[TASK DATA — start]

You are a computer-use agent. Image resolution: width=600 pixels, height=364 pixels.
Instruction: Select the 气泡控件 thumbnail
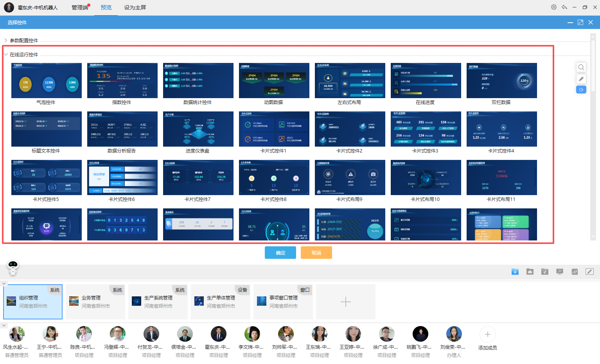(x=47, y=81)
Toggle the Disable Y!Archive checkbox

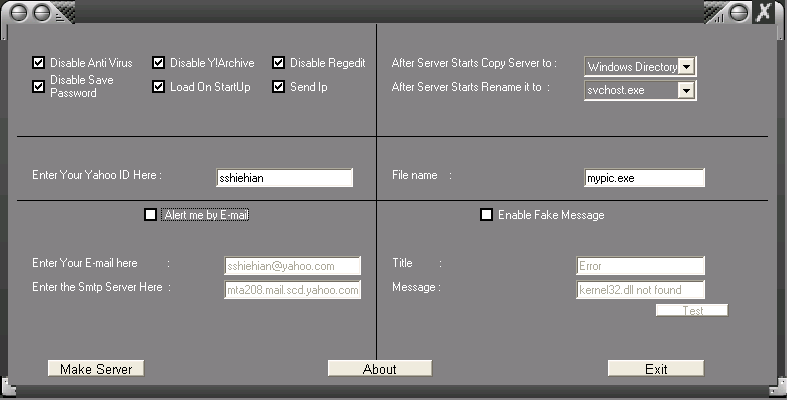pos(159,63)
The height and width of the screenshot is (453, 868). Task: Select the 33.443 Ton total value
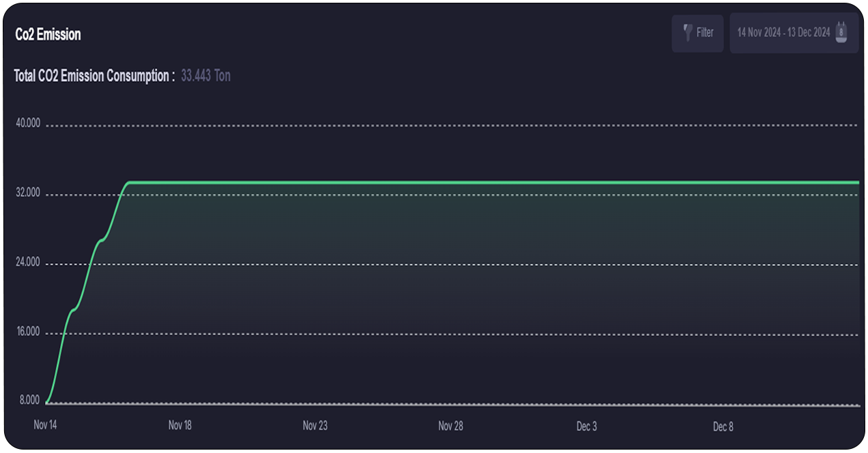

[TASK DATA — finish]
[TASK DATA — start]

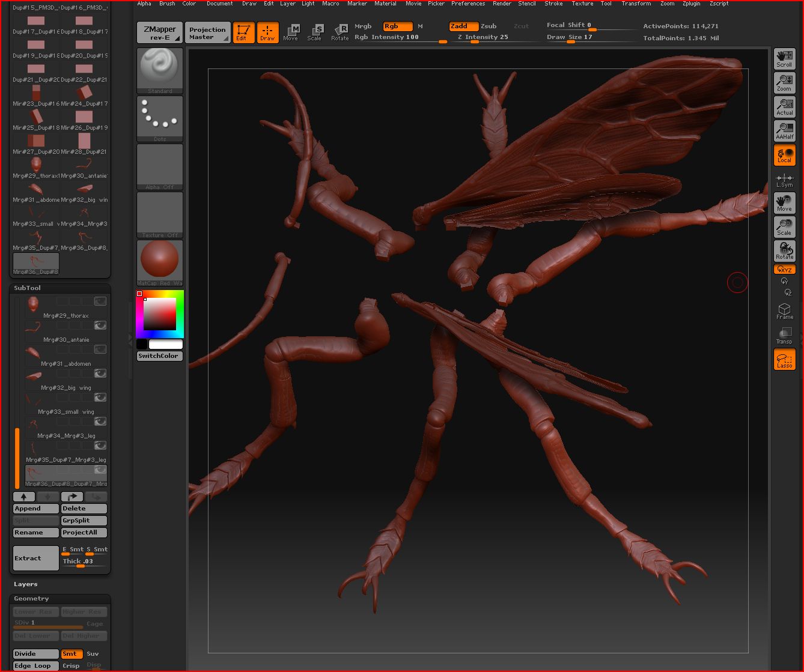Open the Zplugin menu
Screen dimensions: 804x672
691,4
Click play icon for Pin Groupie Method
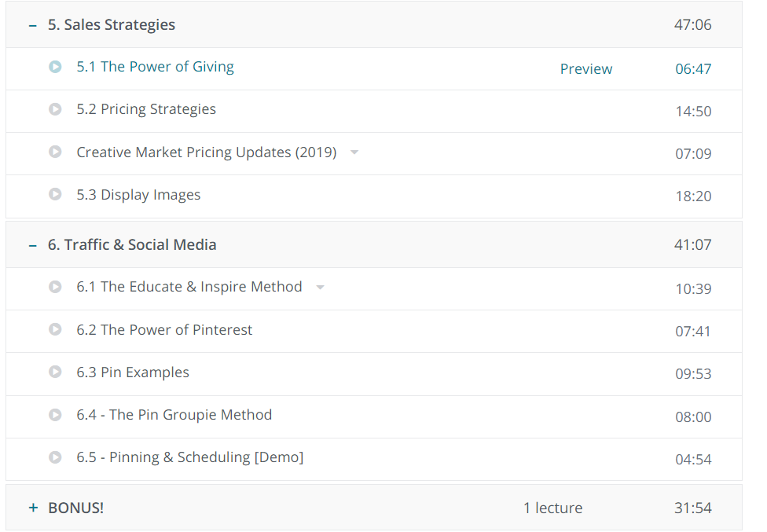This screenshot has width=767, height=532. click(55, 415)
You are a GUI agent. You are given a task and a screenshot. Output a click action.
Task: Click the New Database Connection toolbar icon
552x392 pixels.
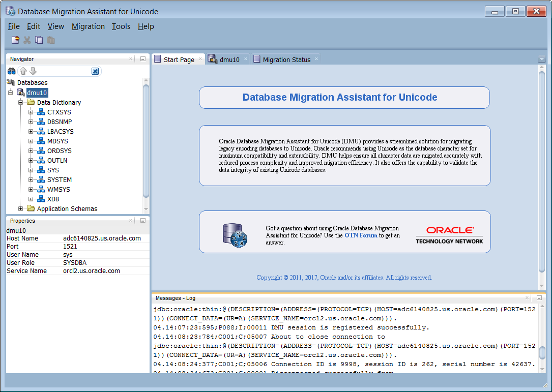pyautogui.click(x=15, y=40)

[TASK DATA — finish]

§ **BRIEF**
Once the line with "Instruction: Select the 气泡控件 thumbnail" is found above, transcribe each line from it through the line with "The height and", exactly, and omit the pictures.

§ **RESULT OF THE EXERCISE**
Instruction: Select the 气泡控件 thumbnail
(x=47, y=81)
Toggle the Disable Y!Archive checkbox

pos(159,63)
The height and width of the screenshot is (453, 868). Task: Select the 33.443 Ton total value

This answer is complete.